Motion-Enhanced Nonlocal Similarity Implicit Neural Representation for Infrared Dim and Small Target Detection
Pei Liu, Yisi Luo, Wenzhen Wang, Xiangyong Cao
TL;DR
The paper tackles infrared dim, small-target detection in dynamic multi-frame scenes by proposing an unsupervised motion-enhanced nonlocal similarity implicit neural representation (optNL-INR). The approach combines motion estimation via optical flow, dynamic multi-frame fusion, nonlocal patch grouping, and a Tucker-decomposed INR background model with SIREN-based factor networks, optimized through 3DTV-regularized ADMM. The authors provide theoretical results on the existence, spatial-temporal smoothness, and ADMM convergence of the nonlocal INR framework, and demonstrate state-of-the-art performance on ATR and Anti-UAV datasets with strong robustness and unsupervised generalization. Overall, the method achieves superior target-background separation and reliable small-target detection in challenging infrared environments, with practical implications for surveillance and search-and-rescue applications.
Abstract
Infrared dim and small target detection presents a significant challenge due to dynamic multi-frame scenarios and weak target signatures in the infrared modality. Traditional low-rank plus sparse models often fail to capture dynamic backgrounds and global spatial-temporal correlations, which results in background leakage or target loss. In this paper, we propose a novel motion-enhanced nonlocal similarity implicit neural representation (INR) framework to address these challenges.

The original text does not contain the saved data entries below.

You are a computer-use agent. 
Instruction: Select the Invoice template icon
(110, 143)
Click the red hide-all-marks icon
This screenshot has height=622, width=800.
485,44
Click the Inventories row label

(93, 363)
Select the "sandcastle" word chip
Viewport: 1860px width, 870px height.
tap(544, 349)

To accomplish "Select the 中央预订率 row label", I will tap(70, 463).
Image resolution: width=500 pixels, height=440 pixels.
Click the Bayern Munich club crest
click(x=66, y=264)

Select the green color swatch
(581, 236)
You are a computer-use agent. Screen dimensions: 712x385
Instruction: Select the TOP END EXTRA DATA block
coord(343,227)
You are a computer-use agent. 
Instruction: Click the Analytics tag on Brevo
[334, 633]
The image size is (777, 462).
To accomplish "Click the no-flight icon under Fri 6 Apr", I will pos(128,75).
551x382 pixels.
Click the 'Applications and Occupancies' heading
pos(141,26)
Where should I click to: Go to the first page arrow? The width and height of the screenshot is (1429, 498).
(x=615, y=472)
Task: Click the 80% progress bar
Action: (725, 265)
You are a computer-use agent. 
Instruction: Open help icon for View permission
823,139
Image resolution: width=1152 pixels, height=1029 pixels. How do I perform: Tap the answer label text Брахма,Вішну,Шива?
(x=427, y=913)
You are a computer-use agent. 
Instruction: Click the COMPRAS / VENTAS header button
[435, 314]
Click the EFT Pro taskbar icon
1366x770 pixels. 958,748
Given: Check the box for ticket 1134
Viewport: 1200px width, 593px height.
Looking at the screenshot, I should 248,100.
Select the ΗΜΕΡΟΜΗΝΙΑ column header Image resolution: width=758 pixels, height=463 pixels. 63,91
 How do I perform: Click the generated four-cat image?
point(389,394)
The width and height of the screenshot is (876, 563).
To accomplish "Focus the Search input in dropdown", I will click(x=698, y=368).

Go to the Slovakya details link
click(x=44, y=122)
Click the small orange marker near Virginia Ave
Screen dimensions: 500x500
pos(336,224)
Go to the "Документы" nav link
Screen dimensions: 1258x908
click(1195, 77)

We first integrate motion estimation via optical flow to capture subtle target movements, and propose multi-frame fusion to enhance motion saliency. Second, we leverage nonlocal similarity to construct patch tensors with strong low-rank properties, and propose an innovative tensor decomposition-based INR model to represent the nonlocal patch tensor, effectively encoding both the nonlocal low-rankness and spatial-temporal correlations of background through continuous neural representations. An alternating direction method of multipliers is developed for the nonlocal INR model, which enjoys theoretical fixed-point convergence. Experimental results show that our approach robustly separates dim targets from complex infrared backgrounds, outperforming state-of-the-art methods in detection accuracy and robustness.